De même qu’il n’existe plus de bons enfants rue des Bons-Enfants, ni de lilas à la Closerie, ni de calvaire place du Calvaire, de même il ne fleurit plus de bruyères à Bécon-les-Bruyères.
Emmanuel Bove.

On dirait bien que la ville est une invention d’écrivain. C’est trop beau, ce cadeau : des rues pleines d’histoires, des faits divers sur chaque trottoir, des rencontres, des séparations, des portes-cochères et des portières qui claquent, des autobus qu’on rate et des taxis qui se traînent… Notre ami l’écrivain n’a qu’à se pencher à sa fenêtre, ou s’asseoir à une terrasse, et regarder son roman se dérouler sous ses yeux.
Il existe pourtant des écrivains de la campagne. On se demande bien comment ils font. Sans parler de cette aberration qu’est le « roman du terroir » ! Non mais sérieusement, qu’est-ce qu’on peut bien écrire entre un tracteur et deux plants de vigne ? Ceux qui parviennent à trouver des histoires à raconter au beau milieu d’un bocage ont toute mon admiration. Vraiment, les mecs, je sais pas comment vous faites, moi je pourrais pas.
L’écrivain des champs est généralement rougeaud, un peu rustre, porte des vestes de velours côtelé et aime le vin de pays, qu’il consomme sans aucune modération. L’écrivain des villes, lui, est généralement blême, neurasthénique, divorcé, porte une écharpe en toute occasion et consomme tout ce que le milieu littéraire peut lui fournir d’alcools forts et de drogues diverses – là encore sans aucune modération.

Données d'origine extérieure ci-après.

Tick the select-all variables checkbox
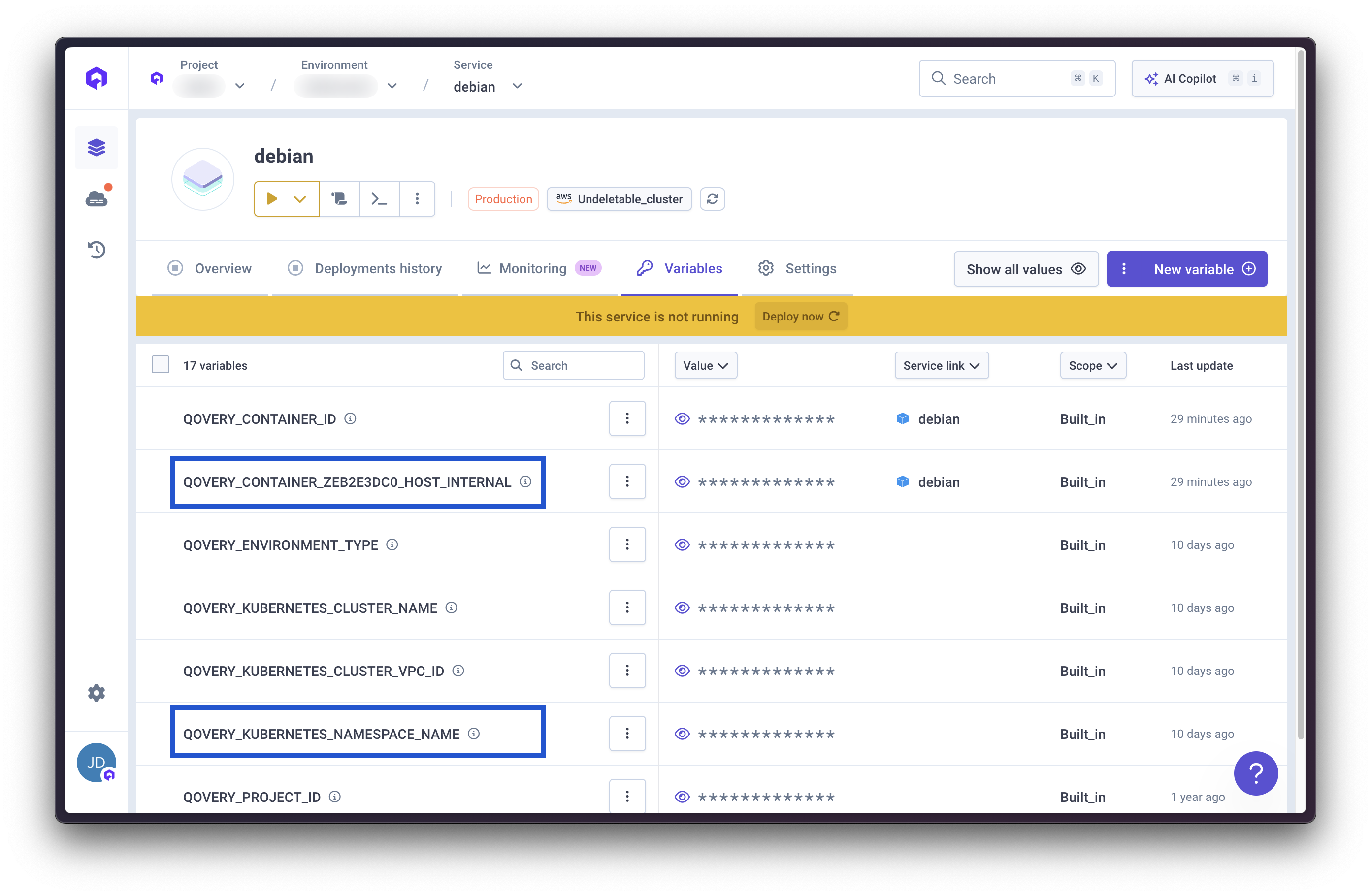Viewport: 1371px width, 896px height. (160, 365)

La ville attire l’écrivain comme la pourriture les mouches. Il s’agit de chanter le béton, le verre et l’acier, la pollution de l’air, le capharnaüm des moteurs, des klaxons, des cris, des musiques qui s’entremêlent, les déjections canines (ou humaines), la misère, le polychlorure de vinyle, les gaz d’échappement, les ruelles. Chanter l’homme des foules, le corps qui se fond dans la masse indistincte, la fusion des corps, des individualités, dans un tout sans visage – la grande Disparition dans un maelström anonyme.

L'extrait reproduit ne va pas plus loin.